Records taken from a collection
[start]
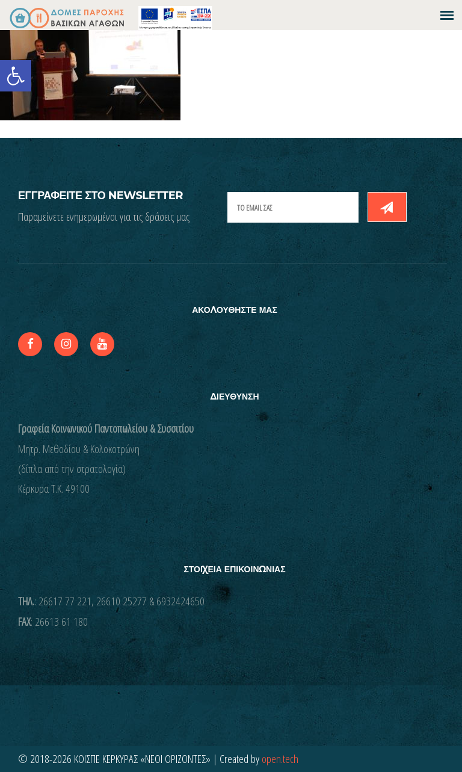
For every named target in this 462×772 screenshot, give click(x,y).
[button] (15, 75)
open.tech (280, 759)
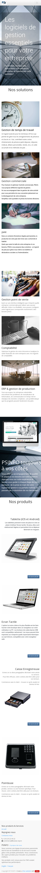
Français (10, 866)
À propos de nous (16, 845)
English (4, 866)
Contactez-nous (7, 835)
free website (27, 871)
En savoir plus (33, 577)
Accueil (4, 829)
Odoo (37, 871)
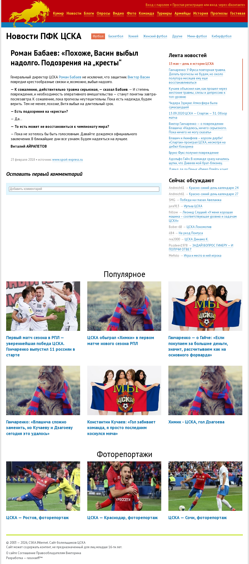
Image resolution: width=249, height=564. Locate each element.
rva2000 (174, 239)
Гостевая (237, 13)
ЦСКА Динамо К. (197, 239)
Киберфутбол (221, 36)
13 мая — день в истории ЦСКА (191, 64)
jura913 (174, 206)
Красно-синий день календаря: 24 (213, 188)
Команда (146, 13)
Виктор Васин (139, 77)
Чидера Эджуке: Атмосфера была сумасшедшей (193, 105)
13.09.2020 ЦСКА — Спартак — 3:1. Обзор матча (198, 115)
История (200, 13)
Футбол (98, 36)
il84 (171, 233)
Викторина (73, 553)
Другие (177, 36)
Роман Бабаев (70, 77)
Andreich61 (176, 188)
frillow (173, 212)
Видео (118, 13)
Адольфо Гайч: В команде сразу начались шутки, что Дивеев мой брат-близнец (199, 161)
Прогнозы (219, 13)
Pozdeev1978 (178, 245)
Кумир (58, 13)
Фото (131, 13)
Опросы (103, 13)
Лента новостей (188, 55)
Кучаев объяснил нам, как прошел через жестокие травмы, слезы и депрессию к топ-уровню (198, 93)
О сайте (11, 553)
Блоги (89, 13)
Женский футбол (155, 36)
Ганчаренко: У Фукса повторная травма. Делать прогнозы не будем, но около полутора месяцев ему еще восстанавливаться (197, 76)
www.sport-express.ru (67, 160)
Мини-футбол (197, 36)
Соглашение (27, 553)
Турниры (164, 13)
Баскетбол (115, 36)
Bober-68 (175, 227)
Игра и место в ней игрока (202, 255)
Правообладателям (50, 553)
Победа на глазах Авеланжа (200, 200)
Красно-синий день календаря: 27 (213, 194)
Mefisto (174, 255)
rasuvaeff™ (35, 558)
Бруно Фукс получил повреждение (194, 153)
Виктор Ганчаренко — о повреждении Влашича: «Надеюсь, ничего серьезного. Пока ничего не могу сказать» (198, 128)
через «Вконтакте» (231, 5)
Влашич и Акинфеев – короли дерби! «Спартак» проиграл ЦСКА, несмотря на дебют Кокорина (197, 142)
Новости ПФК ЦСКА (43, 36)
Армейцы (183, 13)
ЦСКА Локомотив (199, 227)
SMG (172, 200)
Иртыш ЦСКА (193, 206)
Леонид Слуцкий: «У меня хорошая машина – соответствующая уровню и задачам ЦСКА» (203, 216)
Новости (74, 13)
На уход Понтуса (191, 233)
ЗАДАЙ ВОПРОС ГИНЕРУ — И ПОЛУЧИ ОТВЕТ (201, 247)
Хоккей (133, 36)
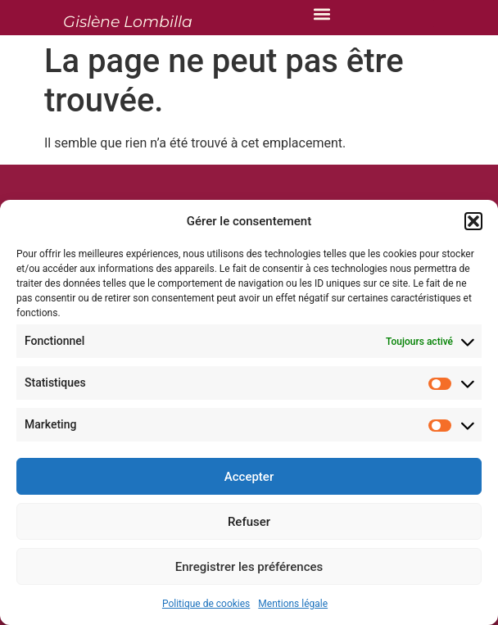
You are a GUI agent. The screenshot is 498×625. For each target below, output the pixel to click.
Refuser (249, 521)
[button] (473, 221)
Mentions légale (293, 603)
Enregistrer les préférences (249, 566)
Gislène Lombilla (127, 21)
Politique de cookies (206, 603)
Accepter (249, 476)
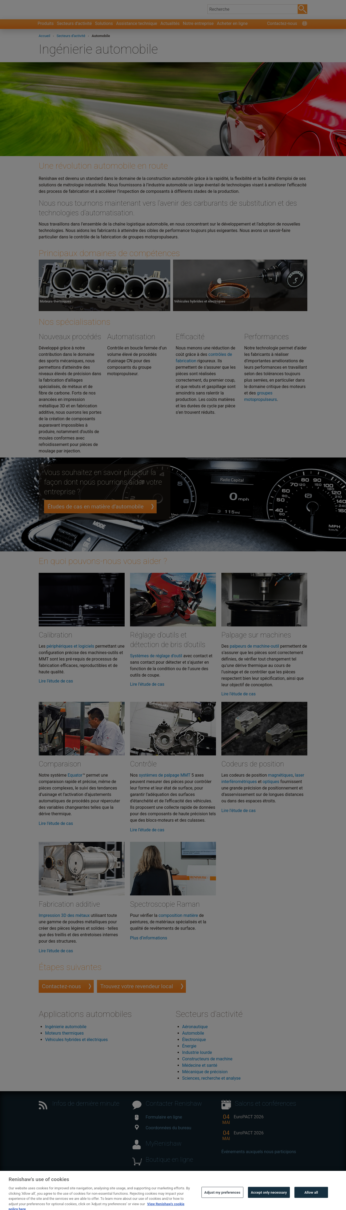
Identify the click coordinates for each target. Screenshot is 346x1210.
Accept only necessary (269, 1199)
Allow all (311, 1199)
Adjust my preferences (222, 1199)
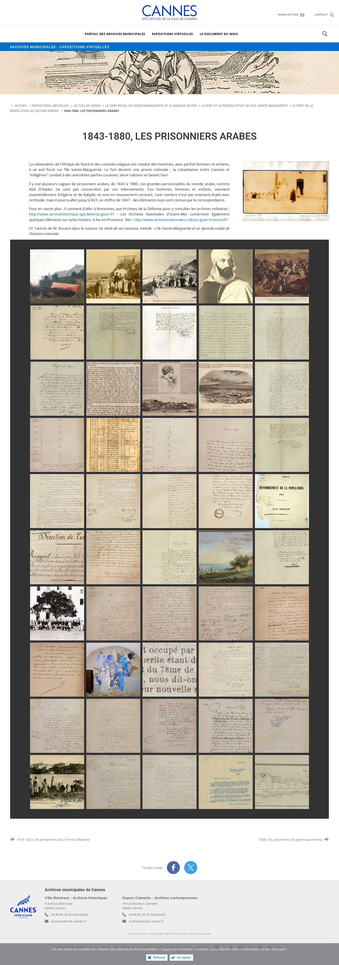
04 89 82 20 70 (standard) (147, 914)
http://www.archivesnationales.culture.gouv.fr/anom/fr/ (181, 219)
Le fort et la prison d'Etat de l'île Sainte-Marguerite (244, 106)
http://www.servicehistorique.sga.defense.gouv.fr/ (71, 214)
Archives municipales (60, 47)
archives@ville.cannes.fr (146, 921)
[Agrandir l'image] (285, 190)
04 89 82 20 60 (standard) (69, 914)
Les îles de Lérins (87, 106)
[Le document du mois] (219, 33)
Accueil (21, 106)
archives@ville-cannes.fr (69, 921)
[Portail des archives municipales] (115, 33)
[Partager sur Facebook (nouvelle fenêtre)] (173, 867)
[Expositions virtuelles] (172, 33)
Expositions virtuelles (50, 106)
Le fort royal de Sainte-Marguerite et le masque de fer (151, 106)
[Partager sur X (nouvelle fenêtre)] (190, 867)
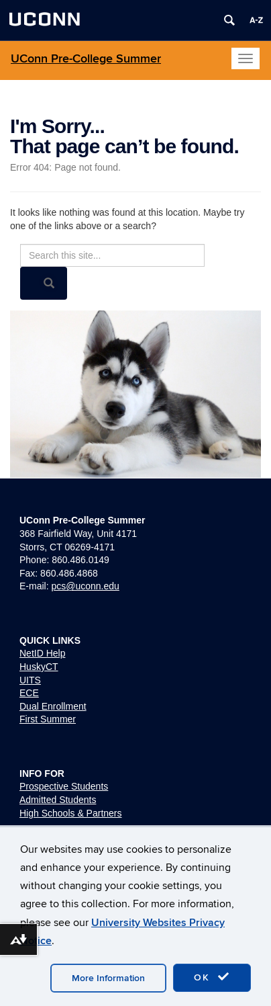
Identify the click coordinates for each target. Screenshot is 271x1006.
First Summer (47, 719)
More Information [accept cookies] (108, 978)
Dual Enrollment (53, 706)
[end]
Please retype every one of the records above word for word, omitting the pictures.

SOLUTION TO THE PROBLEM:
For every named target in this 462×772 screenshot, give click(x,y).
[button] (15, 75)
open.tech (280, 759)
Français (10, 866)
À propos de nous (16, 845)
English (4, 866)
Contactez-nous (7, 835)
free website (27, 871)
En savoir plus (33, 577)
Accueil (4, 829)
Odoo (37, 871)
Image resolution: width=249, height=564. Locate each element.
rva2000 (174, 239)
Гостевая (237, 13)
ЦСКА Динамо К. (197, 239)
Киберфутбол (221, 36)
13 мая — день в истории ЦСКА (191, 64)
jura913 (174, 206)
Красно-синий день календаря: 24 (213, 188)
Команда (146, 13)
Виктор Васин (139, 77)
Чидера Эджуке: Атмосфера была сумасшедшей (193, 105)
13.09.2020 ЦСКА — Спартак — 3:1. Обзор матча (198, 115)
История (200, 13)
Футбол (98, 36)
il84 (171, 233)
Викторина (73, 553)
Другие (177, 36)
Роман Бабаев (70, 77)
Andreich61 (176, 188)
frillow (173, 212)
Видео (118, 13)
Адольфо Гайч: В команде сразу начались шутки, что Дивеев мой брат-близнец (199, 161)
Прогнозы (219, 13)
Pozdeev1978 (178, 245)
Кумир (58, 13)
Фото (131, 13)
Опросы (103, 13)
Лента новостей (188, 55)
Кучаев объяснил нам, как прошел через жестокие травмы, слезы и депрессию к топ-уровню (198, 93)
О сайте (11, 553)
Блоги (89, 13)
Женский футбол (155, 36)
Ганчаренко: У Фукса повторная травма. Делать прогнозы не будем, но около полутора месяцев ему еще восстанавливаться (197, 76)
www.sport-express.ru (67, 160)
Мини-футбол (197, 36)
Соглашение (27, 553)
Турниры (164, 13)
Баскетбол (115, 36)
Bober-68 (175, 227)
Игра и место в ней игрока (202, 255)
Правообладателям (50, 553)
Победа на глазах Авеланжа (200, 200)
Красно-синий день календаря: 27 (213, 194)
Mefisto (174, 255)
rasuvaeff™ (35, 558)
Бруно Фукс получил повреждение (194, 153)
Виктор Ганчаренко — о повреждении Влашича: «Надеюсь, ничего серьезного. Пока ничего не могу сказать» (198, 128)
через «Вконтакте» (231, 5)
Влашич и Акинфеев – короли дерби! «Спартак» проиграл ЦСКА, несмотря на дебют Кокорина (197, 142)
Новости ПФК ЦСКА (43, 36)
Армейцы (183, 13)
ЦСКА Локомотив (199, 227)
SMG (172, 200)
Иртыш ЦСКА (193, 206)
Леонид Слуцкий: «У меня хорошая машина – соответствующая уровню и задачам ЦСКА» (203, 216)
Новости (74, 13)
На уход Понтуса (191, 233)
ЗАДАЙ ВОПРОС ГИНЕРУ — И ПОЛУЧИ ОТВЕТ (201, 247)
Хоккей (133, 36)
You are a GUI agent. The screenshot is 498×625. For each target below, output the pixel to click.
Refuser (249, 521)
[button] (473, 221)
Mentions légale (293, 603)
Enregistrer les préférences (249, 566)
Gislène Lombilla (127, 21)
Politique de cookies (206, 603)
Accepter (249, 476)
Identify the click coordinates for each target. Screenshot is 346x1210.
Accept only necessary (269, 1199)
Allow all (311, 1199)
Adjust my preferences (222, 1199)
04 89 82 20 70 (standard) (147, 914)
http://www.archivesnationales.culture.gouv.fr/anom/fr/ (181, 219)
Le fort et la prison d'Etat de l'île Sainte-Marguerite (244, 106)
http://www.servicehistorique.sga.defense.gouv.fr/ (71, 214)
Archives municipales (60, 47)
archives@ville.cannes.fr (146, 921)
[Agrandir l'image] (285, 190)
04 89 82 20 60 (standard) (69, 914)
Les îles de Lérins (87, 106)
[Le document du mois] (219, 33)
Accueil (21, 106)
archives@ville-cannes.fr (69, 921)
[Portail des archives municipales] (115, 33)
[Partager sur Facebook (nouvelle fenêtre)] (173, 867)
[Expositions virtuelles] (172, 33)
Expositions virtuelles (50, 106)
Le fort royal de Sainte-Marguerite et le masque de fer (151, 106)
[Partager sur X (nouvelle fenêtre)] (190, 867)
Identify the click coordinates for each target. Screenshot is 271x1006.
First Summer (47, 719)
More Information [accept cookies] (108, 978)
Dual Enrollment (53, 706)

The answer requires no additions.